Text passage:
_ _ _ _
Video games are popular for children, teenagers, college students, and adults worldwide; however, playing them can require complex thought and reasoning, especially in randomly generated open-world survival games, where the player is presented with countless choices and unique situations. Historically, this complex thinking has been difficult to mimic with software as too many unique scenarios have to be accounted for [1]. Attempts at solving this issue have been made through heuristic algorithms such as the Monte Carlo algorithm or with reinforcement machine learning models, which have achieved limited success in this field. One increasingly popular technique is using pre-trained large language models to simulate human reasoning given facts about the environment, however, its responses can be limited by hallucinations, and its large memory requirements to infer these models make it unfeasible for use in the game industry.
Our motivation for this paper is to develop an autonomous agent that can play a game in which events are randomly generated. The agent will use commonsense reasoning to compute the response. Commonsense reasoning is performed using answer set programming, in particular, the s(CASP) predicate answer set programming engine [2]. Our goal is to show that automated commonsense reasoning realized through ASP and s(CASP) is an excellent tool for automated survival video game playing.
strange and deadly world by a demon gentleman. After a quick greeting, the adversaries vanish, and the player has to figure out how to survive [3].
_ _ _ _
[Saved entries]

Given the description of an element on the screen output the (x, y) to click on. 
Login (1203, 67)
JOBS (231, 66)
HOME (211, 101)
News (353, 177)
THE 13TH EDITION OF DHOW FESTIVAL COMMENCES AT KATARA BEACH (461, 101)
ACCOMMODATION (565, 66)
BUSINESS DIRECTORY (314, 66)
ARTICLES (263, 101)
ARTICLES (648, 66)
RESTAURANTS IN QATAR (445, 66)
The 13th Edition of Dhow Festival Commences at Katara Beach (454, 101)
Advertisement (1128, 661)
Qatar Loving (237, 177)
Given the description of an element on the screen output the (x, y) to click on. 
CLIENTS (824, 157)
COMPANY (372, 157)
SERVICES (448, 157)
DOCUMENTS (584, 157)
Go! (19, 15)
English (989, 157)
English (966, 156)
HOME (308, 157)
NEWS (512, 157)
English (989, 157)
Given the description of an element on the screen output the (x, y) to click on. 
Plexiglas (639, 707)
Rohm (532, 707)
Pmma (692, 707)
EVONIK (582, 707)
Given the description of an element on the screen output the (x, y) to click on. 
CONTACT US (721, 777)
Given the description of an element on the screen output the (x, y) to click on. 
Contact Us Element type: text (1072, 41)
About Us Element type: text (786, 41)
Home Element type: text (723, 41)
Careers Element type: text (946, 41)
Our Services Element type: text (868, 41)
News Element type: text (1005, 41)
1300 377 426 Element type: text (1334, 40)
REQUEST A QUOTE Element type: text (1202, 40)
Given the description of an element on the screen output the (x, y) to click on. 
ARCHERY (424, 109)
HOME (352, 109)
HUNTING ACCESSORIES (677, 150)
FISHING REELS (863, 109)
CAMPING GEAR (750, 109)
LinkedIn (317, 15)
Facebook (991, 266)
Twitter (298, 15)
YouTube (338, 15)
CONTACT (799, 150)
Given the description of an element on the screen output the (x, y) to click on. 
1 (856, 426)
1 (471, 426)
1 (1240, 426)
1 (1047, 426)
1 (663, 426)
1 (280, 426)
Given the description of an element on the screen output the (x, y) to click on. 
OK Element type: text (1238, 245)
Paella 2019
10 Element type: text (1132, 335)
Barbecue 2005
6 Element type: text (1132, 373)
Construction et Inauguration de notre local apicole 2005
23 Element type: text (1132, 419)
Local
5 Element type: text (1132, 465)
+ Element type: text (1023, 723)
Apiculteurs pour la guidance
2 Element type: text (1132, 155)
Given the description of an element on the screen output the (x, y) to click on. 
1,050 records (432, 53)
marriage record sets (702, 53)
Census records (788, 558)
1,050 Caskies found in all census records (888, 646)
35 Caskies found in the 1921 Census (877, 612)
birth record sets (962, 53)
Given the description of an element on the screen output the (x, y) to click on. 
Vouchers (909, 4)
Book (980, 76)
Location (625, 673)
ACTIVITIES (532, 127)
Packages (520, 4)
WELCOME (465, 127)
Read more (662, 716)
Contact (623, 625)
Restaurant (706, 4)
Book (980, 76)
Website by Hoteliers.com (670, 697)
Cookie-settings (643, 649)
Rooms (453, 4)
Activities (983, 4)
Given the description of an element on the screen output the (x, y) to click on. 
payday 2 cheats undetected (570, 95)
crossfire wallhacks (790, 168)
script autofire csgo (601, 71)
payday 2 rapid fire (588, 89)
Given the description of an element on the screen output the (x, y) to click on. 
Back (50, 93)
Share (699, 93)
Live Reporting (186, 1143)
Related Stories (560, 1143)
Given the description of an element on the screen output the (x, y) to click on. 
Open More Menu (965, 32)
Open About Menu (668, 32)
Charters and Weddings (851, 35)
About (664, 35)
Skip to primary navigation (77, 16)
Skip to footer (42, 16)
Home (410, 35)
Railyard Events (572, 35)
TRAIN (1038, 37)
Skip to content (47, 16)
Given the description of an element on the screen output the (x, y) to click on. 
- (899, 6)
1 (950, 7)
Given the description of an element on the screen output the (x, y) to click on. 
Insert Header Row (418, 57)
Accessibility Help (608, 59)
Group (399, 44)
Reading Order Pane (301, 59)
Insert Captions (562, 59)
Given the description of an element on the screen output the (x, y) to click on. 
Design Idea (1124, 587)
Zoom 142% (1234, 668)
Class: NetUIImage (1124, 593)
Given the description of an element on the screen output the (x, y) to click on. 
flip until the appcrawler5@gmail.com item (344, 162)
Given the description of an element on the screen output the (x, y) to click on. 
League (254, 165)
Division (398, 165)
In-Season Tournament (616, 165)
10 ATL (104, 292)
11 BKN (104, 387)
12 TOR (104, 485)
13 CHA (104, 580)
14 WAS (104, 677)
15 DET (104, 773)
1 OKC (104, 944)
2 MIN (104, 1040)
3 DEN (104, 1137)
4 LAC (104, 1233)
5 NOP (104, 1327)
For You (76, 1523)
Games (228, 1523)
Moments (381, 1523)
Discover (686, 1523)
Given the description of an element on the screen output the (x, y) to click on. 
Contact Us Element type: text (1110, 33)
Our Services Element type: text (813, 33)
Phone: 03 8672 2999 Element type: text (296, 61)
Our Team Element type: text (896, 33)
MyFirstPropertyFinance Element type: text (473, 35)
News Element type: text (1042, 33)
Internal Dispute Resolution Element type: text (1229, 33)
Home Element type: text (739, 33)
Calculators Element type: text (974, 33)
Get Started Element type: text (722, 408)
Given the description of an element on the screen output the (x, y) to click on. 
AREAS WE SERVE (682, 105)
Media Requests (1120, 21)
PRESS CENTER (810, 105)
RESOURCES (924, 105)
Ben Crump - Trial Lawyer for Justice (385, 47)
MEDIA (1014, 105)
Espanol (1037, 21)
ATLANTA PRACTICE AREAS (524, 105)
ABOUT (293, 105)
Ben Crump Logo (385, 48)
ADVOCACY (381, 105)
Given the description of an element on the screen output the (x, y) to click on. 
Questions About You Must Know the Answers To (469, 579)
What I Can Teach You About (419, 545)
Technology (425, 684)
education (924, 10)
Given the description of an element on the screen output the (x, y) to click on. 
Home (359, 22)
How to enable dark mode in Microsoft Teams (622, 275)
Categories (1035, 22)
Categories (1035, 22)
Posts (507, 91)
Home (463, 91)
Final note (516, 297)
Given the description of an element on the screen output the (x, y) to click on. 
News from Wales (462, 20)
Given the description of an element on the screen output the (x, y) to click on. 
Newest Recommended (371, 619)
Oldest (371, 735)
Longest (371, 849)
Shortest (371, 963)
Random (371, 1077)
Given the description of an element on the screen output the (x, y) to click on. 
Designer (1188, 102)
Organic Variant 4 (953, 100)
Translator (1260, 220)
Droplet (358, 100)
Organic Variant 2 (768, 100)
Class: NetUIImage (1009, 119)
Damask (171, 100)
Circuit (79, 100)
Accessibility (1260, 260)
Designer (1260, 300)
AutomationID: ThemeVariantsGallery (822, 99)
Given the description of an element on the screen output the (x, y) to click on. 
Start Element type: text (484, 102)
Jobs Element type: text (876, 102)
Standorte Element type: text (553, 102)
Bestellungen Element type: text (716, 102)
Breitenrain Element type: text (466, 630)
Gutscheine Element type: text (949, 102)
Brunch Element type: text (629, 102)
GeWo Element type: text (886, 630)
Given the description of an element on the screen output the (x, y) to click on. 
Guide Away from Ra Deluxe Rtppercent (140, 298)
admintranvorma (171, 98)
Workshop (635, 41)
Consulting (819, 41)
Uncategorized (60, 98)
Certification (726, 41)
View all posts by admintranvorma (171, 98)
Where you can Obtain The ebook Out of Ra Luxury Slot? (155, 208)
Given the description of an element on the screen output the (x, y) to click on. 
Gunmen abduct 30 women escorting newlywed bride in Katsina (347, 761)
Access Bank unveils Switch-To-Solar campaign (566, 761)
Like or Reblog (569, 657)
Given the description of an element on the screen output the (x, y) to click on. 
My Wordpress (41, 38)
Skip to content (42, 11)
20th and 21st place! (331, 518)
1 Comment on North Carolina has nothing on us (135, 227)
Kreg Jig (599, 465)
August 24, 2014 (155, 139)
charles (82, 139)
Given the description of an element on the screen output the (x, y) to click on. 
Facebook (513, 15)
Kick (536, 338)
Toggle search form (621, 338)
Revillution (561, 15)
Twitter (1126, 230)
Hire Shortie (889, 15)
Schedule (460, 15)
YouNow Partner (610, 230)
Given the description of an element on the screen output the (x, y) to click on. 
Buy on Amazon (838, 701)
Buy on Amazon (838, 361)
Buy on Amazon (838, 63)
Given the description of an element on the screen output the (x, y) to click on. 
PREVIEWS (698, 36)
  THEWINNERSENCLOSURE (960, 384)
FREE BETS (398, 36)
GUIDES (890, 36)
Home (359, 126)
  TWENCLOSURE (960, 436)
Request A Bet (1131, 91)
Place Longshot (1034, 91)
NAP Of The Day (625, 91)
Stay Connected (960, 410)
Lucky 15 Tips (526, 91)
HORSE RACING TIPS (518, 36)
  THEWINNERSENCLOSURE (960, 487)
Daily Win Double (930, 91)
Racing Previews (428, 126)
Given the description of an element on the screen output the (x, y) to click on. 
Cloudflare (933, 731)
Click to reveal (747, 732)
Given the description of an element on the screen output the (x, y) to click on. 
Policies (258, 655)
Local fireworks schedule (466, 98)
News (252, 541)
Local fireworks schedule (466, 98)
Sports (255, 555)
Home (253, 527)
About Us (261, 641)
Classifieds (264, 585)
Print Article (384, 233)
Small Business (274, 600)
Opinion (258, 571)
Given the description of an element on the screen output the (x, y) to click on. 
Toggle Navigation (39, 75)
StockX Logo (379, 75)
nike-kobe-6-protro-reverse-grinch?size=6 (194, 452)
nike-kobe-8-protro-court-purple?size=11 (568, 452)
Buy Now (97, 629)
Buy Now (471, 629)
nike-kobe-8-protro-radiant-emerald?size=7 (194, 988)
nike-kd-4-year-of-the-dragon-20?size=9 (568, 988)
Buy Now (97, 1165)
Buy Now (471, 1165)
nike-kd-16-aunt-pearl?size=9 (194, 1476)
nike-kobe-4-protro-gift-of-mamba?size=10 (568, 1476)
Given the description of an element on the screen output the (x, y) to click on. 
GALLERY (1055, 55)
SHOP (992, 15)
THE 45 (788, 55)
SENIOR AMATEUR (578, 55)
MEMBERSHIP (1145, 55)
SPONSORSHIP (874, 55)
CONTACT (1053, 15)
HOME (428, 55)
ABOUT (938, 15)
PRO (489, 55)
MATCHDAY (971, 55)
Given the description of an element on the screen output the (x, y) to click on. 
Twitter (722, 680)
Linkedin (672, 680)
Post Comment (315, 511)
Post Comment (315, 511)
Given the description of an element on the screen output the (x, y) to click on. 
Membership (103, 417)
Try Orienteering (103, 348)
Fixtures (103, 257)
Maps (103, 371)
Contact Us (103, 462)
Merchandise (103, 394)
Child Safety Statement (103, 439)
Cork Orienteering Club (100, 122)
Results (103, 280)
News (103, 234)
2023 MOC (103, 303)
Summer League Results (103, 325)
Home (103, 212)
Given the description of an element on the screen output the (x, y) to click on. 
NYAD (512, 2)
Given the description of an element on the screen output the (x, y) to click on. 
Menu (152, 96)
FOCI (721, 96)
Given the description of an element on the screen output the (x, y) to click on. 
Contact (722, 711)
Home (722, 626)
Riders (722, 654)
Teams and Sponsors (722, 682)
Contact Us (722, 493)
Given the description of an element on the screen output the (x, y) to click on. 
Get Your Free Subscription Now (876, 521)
_ _ _ _
Assignment 1:
In the text on automated survival game playing, which engine carries out the commonsense reasoning?
Assignment 2:
Carry on the text on automated survival game playing from its last sentence.

Response 1:
The s(CASP) predicate answer set programming engine.

Response 2:
The player's objective is to survive as long as possible. To survive, a player must carry out operations such as scavenging for food, building a campfire to stay warm, etc. If not fed, for example, the player will eventually die. After playing and dying a few times with no help at all from the games, the player will figure out some important mechanics. The core game mechanics that are important when creating Agent Wilson [4] are discussed next. Hunger: Hunger is represented as a yellow icon, and when it reaches 0, the player's health will drop drastically until the player dies. There are many actions that players perform, e.g., running and chopping trees, that deplete a player's energy. Just staying alive also slowly depletes it. The player's energy is displayed in a hunger bar. Players can always eat food to replenish energy and slow down starvation.
Health: Health is represented as a red icon, and when it reaches 0, the player dies. Usually, that means the game is over, except for some scenarios. Health is drained due to hostile mobs, natural disasters like lightning and fire, or hunger. Eating foods might improve the player's health, as shown in the health icon.
Sanity: Sanity is represented as an orange icon, and when it gets near 0, players will be in a hallucinated state, and hostile mobs will keep spawning to attack the player. They can increase/decrease passively due to the Day/Night Cycle, but the most common causes that drain sanity are Evil Flowers, eating raw meat, fighting hostile mobs, and killing animals. The best way to replenish it is to pick up flowers and/or make a garland from these flowers and wear them [5].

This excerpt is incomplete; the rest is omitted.